Selected excerpt:
-- START --
These findings emphasize the significance of template distinctiveness in influencing measurement accuracy. Templates with higher SSSIG values, indicative of richer texture features, exhibited lower RMSE values. Therefore, it is crucial to carefully select initial templates with distinctive texture features to ensure reliable target tracking throughout the measurement process.
4.6 Error evaluation schemes
The accuracy of vision-based displacement sensing technologies is affected by various factors, including hardware devices, methods, environment, and so on [53]. In practical application, fast error evaluation is crucial. However, practical applications often lack comparable measurements from LDS, making it challenging to evaluate the reliability of vision-based displacement sensors. Hence, this study proposes two evaluation schemes for measuring the error of vision-based displacement sensors.
The first scheme involves extracting the displacements of measurement targets in the static state of the structure before the test, while the second scheme focuses on extracting the displacements of stationary background targets during the test. Since the actual displacement value of these targets should ideally be zero, any non-zero measurements can be considered as measurement errors. The first error evaluation scheme is designed to assess errors arising from hardware devices and algorithms, making it particularly suitable for short-term displacement measurements. On the other hand, the second scheme aims to evaluate errors attributed to environmental factors and is more applicable for long-term displacement monitoring purposes.
-- END --
(Entries from a dataset)
-- START --
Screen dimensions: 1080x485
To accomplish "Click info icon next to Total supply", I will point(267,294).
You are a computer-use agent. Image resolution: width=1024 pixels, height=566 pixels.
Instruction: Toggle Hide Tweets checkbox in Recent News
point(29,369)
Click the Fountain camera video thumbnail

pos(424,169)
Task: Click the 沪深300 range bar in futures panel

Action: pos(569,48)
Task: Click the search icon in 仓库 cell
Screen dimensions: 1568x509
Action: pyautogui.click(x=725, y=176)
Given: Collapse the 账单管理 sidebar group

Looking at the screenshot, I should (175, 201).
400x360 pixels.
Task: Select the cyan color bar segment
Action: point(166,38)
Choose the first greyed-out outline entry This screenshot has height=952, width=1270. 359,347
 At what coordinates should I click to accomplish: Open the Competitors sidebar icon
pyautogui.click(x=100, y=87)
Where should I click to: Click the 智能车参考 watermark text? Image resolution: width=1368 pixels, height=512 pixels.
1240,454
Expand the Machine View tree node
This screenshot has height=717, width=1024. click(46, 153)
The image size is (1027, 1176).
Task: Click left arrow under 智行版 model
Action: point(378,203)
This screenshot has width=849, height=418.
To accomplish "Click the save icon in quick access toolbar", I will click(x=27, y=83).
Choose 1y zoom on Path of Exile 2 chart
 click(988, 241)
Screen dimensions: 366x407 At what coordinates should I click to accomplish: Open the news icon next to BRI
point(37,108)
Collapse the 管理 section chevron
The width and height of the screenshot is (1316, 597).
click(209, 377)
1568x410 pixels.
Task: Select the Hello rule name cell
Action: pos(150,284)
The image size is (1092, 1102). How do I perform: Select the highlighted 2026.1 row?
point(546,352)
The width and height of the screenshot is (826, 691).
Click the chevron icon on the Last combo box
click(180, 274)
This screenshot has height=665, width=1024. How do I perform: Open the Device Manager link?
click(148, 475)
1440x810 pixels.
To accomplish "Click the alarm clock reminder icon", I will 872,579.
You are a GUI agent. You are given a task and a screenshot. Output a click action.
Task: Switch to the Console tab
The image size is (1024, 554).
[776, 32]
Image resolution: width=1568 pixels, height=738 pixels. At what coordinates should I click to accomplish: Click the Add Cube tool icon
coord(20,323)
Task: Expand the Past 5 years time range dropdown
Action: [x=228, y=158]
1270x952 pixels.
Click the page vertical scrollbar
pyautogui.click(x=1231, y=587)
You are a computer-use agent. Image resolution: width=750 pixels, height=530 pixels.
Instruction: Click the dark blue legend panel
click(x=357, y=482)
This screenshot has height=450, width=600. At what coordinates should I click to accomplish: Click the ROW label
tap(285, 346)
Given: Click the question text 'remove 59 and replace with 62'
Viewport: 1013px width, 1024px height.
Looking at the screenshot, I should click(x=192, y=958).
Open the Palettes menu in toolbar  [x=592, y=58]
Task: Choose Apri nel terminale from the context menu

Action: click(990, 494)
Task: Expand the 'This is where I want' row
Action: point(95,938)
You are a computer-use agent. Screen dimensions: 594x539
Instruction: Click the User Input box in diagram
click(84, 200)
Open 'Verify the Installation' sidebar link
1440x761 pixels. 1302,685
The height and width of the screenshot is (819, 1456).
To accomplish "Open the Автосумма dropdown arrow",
-- END --
Actions to take:
[A] Give again the part of the error evaluation passage from "The first scheme" up to and including "displacement monitoring purposes.".
[B] In the error evaluation passage, which scheme is said to be more applicable for long-term displacement monitoring?
[C] List the factors that the error evaluation passage names as affecting the accuracy of vision-based displacement sensing technologies.

Answers per task:
[A]
The first scheme involves extracting the displacements of measurement targets in the static state of the structure before the test, while the second scheme focuses on extracting the displacements of stationary background targets during the test. Since the actual displacement value of these targets should ideally be zero, any non-zero measurements can be considered as measurement errors. The first error evaluation scheme is designed to assess errors arising from hardware devices and algorithms, making it particularly suitable for short-term displacement measurements. On the other hand, the second scheme aims to evaluate errors attributed to environmental factors and is more applicable for long-term displacement monitoring purposes.

[B] The second scheme, which extracts the displacements of stationary background targets during the test.

[C] Hardware devices, methods, environment